A simples manutenção da estabilidade econômica nos últimos anos foi suficiente para que nossa economia crescesse a taxas elevadas porque várias mudanças microeconômicas positivas, criadas pela estabilidade, empurraram-na para a frente. Vejamos alguns exemplos.
A confiança na moeda permitiu uma expansão vigorosa do crédito a empresas e a indivíduos. Antes do arranque da economia em 2005 o crédito total representava pouco mais de 20% do PIB; hoje representa 45%. No passado recente tínhamos uma economia fechada e uma política de aumento real dos salários levava sempre a um aumento da inflação e dos juros; hoje, com o aumento expressivo das importações, podemos esperar pelo aumento da capacidade produtiva e uma maior oferta de bens industriais sem que a inflação apareça.
A taxa de desemprego em 2005 superava 10%, o que permitiu um aumento expressivo do emprego sem a elevação do custo da mão de obra; agora, com uma taxa de desemprego de 7%, essa folga é muito menor e, em certos setores de mão de obra mais especializada, já ocorrem gargalos importantes.
Também nos primeiros anos da lua de mel de Lula nossa infraestrutura econômica não estava tão congestionada. Hoje os gargalos nos setores de transporte, portos e aeroportos provocam aumentos de custo e quedas de eficiência na logística de movimentação da nossa produção e que podem nos levar a uma situação crítica no próximo governo.
As indicações que temos hoje nas palavras e ações do governo Lula são todas no sentido de que a necessidade de uma mudança de agenda não foi ainda devidamente entendida. Um exemplo claro disso é essa questão do trem-bala que tratei em nosso último encontro. Mas outras manifestações de prioridades do governo e de sua candidata provam esse descompasso entre realidade da economia e ações do governo.

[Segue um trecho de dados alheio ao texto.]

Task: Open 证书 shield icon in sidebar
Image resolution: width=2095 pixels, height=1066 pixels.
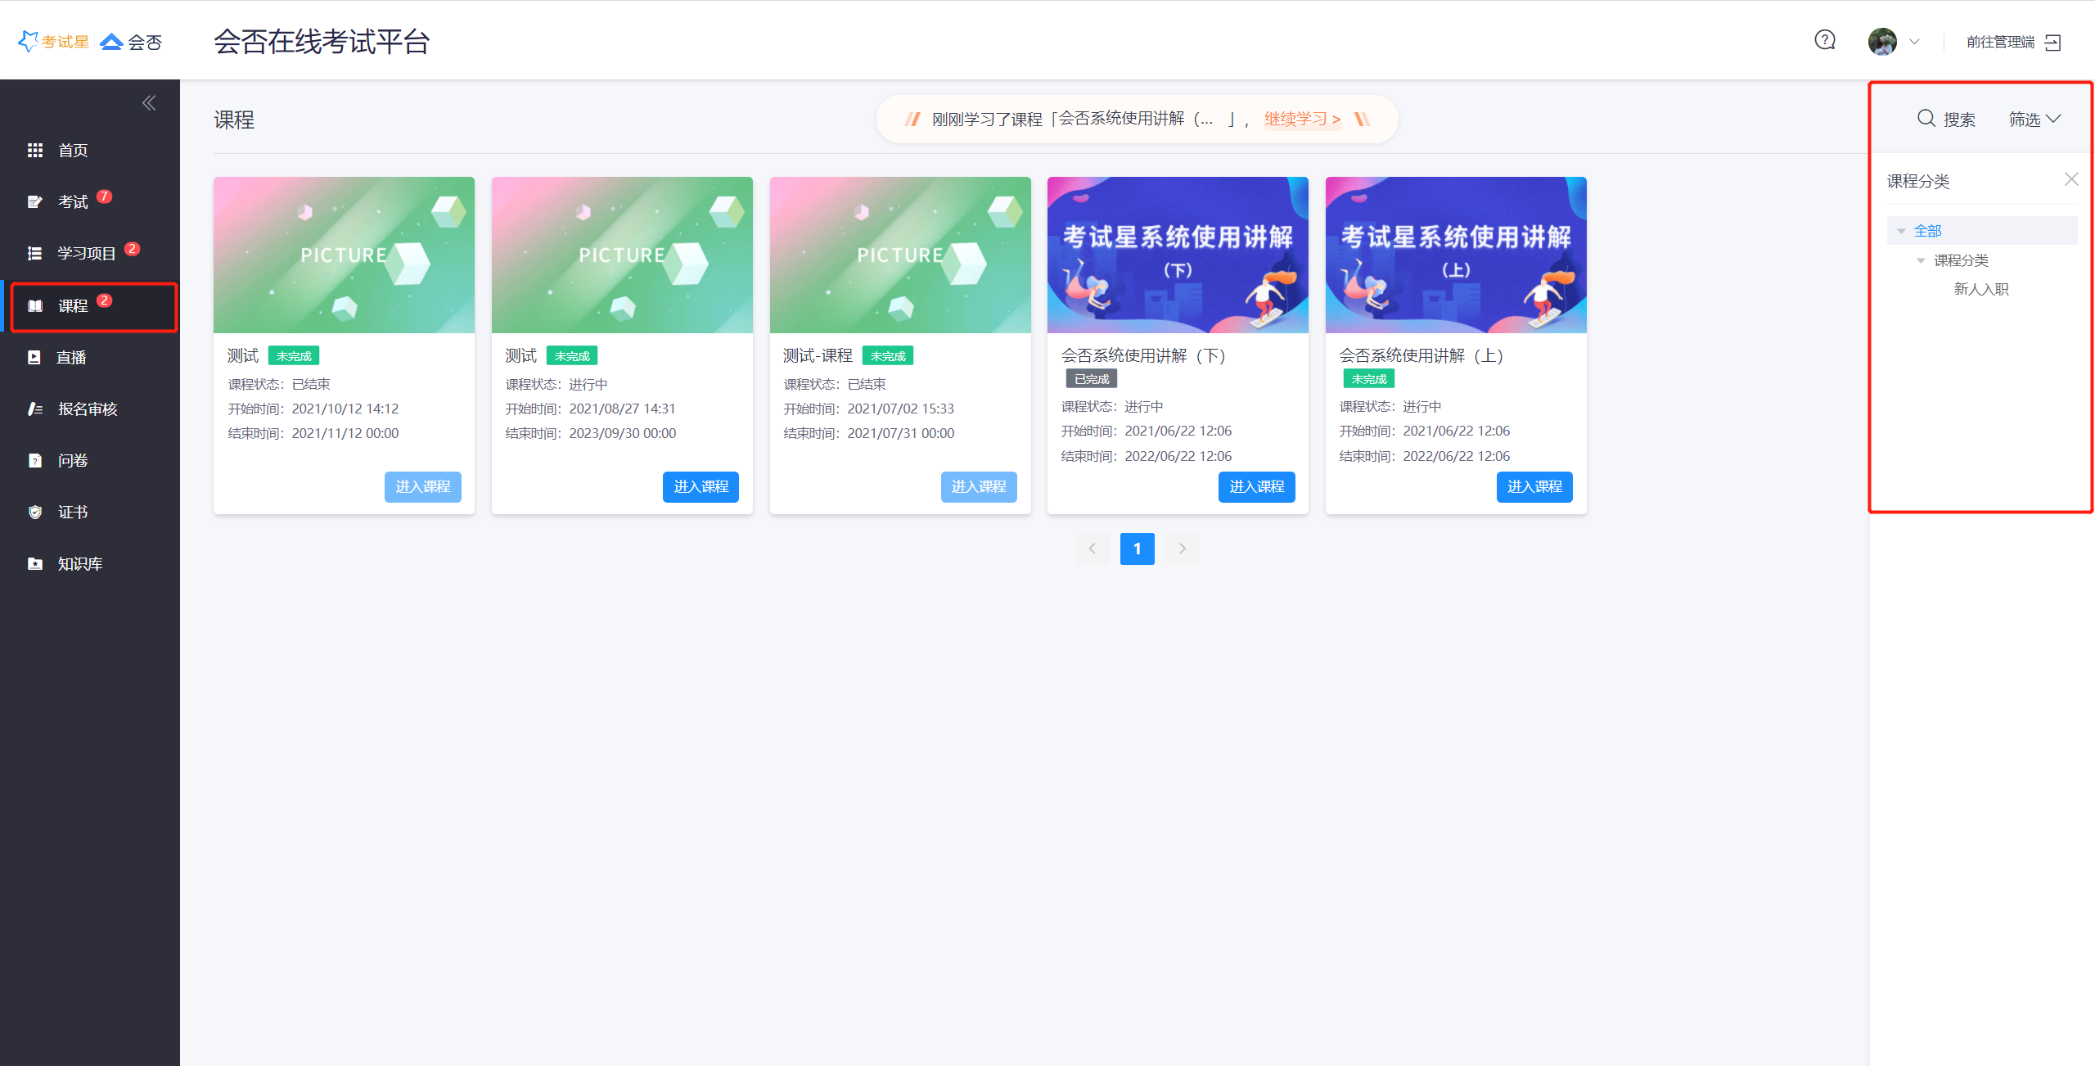Action: click(35, 513)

Em matéria recente a mídia trouxe a informação de que o BNDES já desembolsou mais de R$ 16 bilhões para apoiar dois frigoríficos nacionais em sua expansão no exterior. O objetivo desse programa é o de criar multinacionais brasileiras para competir em outros mercados. Mas, no setor de frigoríficos, em um mundo dominado pela tecnologia? Apenas uma leitura errada do mundo em que vivemos pode explicar tanto esforço por nada.